The Browne Review and Incentives for Teaching in Universities

Simon Burgess

Incentives matter. Our research has shown repeatedly that this is true for the public sector as it is for the private sector: for teachers and schools, for doctors and hospitals and for civil servants. It is very likely also to be true for universities and those of us who work in them.

For the past couple of decades, universities have been very strongly incentivised to improve their research profiles. The evolving formats of the Research Assessment Exercise (now the Research Excellence Framework) have rewarded Departments and universities on the basis of their research output in a high powered way. This has been ferociously effective.  As a whole, UK universities have vastly improved the quality and quantity of their research and now stand close to the very top of the international rankings.

One key insight is that while the RAE/REF itself is a collective Department-level incentive, this has trickled down to incentives for individual lecturers and professors. Universities keen to improve their research rating have created a “transfer market” for star researchers, and this has meant that recruitment effort, salary and respect have been focussed overwhelmingly on research ability. Young academics, wanting to get on, are aware of this and so spend their scarce time and energy on research.

This is not necessarily a bad thing – research is extremely important to a nation’s prosperity and cultural wealth. But it does mean that universities and individual academics have been incentivised to spend more time and resources on research than teaching. Does the Browne Review change any of this?

One of the less discussed points in the Browne Review is that new institutions can provide higher education (HE).  Obviously, a new start-up university may find it hard to develop credibility for its degrees, but David Willetts, the  Minister for universities, has floated the idea that they could teach towards the degree exams of established universities. This has worked in the past, and would give instant credibility to the degrees.

This opens up a range of possibilities. It seems unlikely that any single new institution would attempt to offer degrees across the whole range of disciplines. Instead we might see institutions offering, say, just a BSc in Computer Science, or just a BA in Spanish. This is reminiscent of the Independent Treatment Centres that transformed outcomes in health care; centres just doing cataracts or just hips. Obviously this does not provide the breadth of three years spent in a traditional university –  chatting to people outside your subject, quizzing the great researchers in your field – but it would allow students to choose between these options and put a price on those factors.

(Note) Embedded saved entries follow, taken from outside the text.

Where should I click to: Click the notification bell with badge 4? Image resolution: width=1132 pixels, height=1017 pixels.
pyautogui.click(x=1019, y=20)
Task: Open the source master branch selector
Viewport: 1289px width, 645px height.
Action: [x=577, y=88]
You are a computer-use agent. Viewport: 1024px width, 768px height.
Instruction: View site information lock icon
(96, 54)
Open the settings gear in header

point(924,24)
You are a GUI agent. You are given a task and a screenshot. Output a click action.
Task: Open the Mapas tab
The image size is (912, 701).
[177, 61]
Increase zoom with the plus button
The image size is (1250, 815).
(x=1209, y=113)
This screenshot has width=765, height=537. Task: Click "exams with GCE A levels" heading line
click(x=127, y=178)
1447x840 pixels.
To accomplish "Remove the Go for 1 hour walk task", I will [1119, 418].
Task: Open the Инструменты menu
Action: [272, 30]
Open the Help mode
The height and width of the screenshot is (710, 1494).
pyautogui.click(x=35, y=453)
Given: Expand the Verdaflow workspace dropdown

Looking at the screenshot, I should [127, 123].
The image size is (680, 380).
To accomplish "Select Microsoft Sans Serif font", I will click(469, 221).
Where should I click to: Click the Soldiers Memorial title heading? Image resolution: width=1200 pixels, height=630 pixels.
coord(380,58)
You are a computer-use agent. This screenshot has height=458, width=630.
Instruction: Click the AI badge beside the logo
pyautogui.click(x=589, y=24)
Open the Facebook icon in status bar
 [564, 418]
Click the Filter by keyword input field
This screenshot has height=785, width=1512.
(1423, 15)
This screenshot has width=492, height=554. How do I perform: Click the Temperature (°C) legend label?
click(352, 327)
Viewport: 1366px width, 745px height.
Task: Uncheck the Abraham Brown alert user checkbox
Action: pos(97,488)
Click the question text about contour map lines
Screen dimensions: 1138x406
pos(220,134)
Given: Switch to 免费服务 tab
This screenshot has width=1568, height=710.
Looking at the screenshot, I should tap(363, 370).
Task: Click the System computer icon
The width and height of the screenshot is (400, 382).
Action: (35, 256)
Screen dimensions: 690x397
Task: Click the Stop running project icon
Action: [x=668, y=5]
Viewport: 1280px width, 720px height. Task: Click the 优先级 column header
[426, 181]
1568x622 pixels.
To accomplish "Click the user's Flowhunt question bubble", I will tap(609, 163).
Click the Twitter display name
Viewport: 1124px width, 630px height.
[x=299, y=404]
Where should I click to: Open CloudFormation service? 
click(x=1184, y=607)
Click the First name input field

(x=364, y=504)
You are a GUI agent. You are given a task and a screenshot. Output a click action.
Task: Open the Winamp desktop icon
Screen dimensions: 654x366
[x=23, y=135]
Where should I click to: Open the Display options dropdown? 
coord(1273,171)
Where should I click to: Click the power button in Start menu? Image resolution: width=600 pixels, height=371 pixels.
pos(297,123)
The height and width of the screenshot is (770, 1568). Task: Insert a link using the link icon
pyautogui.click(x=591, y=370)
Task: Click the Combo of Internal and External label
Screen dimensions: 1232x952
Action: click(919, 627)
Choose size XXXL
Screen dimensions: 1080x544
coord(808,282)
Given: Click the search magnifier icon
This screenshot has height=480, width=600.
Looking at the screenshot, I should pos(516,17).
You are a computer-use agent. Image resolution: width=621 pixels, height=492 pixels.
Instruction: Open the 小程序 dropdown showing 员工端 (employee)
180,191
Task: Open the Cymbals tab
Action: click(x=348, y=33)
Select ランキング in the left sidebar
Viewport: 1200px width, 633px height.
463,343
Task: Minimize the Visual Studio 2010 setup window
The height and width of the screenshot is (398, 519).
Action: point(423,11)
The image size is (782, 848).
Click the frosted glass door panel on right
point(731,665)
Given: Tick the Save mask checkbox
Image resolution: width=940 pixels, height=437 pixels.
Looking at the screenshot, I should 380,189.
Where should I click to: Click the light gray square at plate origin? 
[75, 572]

Would this affect traditional universities, and alter the incentive structure for lecturers there? After all, this is where the bulk of students will be taught for the immediate future. It might. A new source of demand for talented degree teachers would raise their outside option and might force the traditional universities to pay more. The outcome depends in part on the co-production of teaching and research. Are good teachers good researchers, and vice versa, or not? What evidence there is suggests no strong correlation either positive or negative. In which case, there will definitely be an overlap in demand between traditional universities and new providers.

Of course, traditional universities will respond and make clear that their products are different, are distinctive. But they are likely to be more expensive too, and this gives students choices. There is likely to be a lot of innovation in institutional form and contracts following this path. How this will all pan out is unclear – the market for higher education is a complex one.

But it also creates a new market for talented degree-level teachers, and this may spill over into the pay and status of good teachers in universities. This in turn will encourage a re-balancing of lecturers’ effort towards teaching at the margin, and may have a greater impact on the quality of teaching in universities than any increased resources that may flow into the sector.